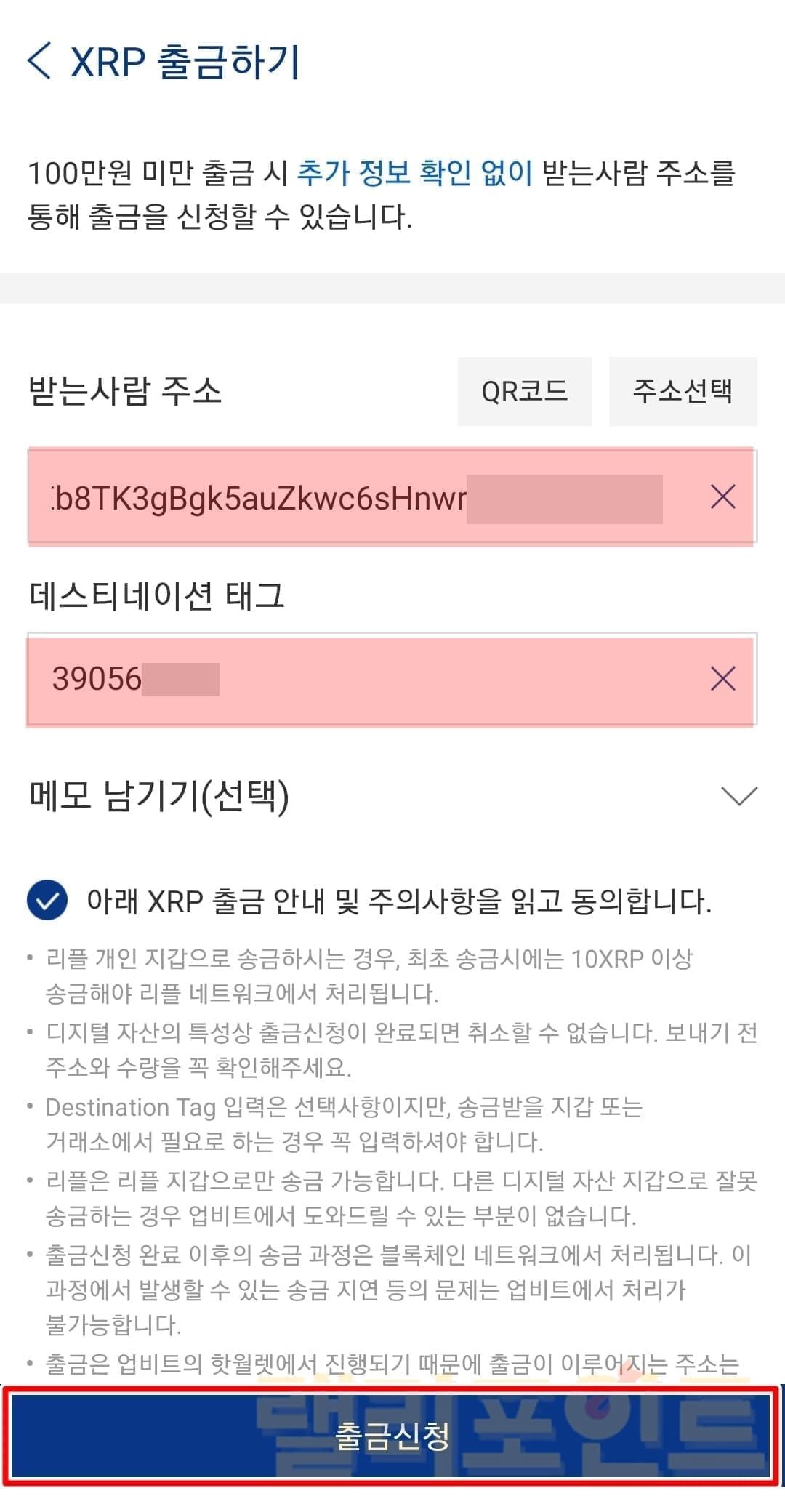Select the 100만원 미만 출금 info text
Screen dimensions: 785x1512
(382, 194)
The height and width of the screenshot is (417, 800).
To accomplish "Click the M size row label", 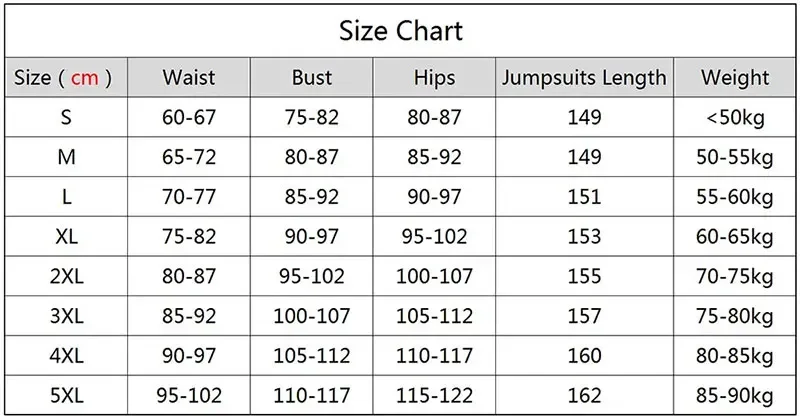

:::::

WHAT THE TASK ASKS: Please return, without any change, the lines from the line containing "The height and" through the last line of the entries, dropping the pictures.

SOLUTION FOR THIS TASK:
The height and width of the screenshot is (417, 800).
To accomplish "Click the M size row label", 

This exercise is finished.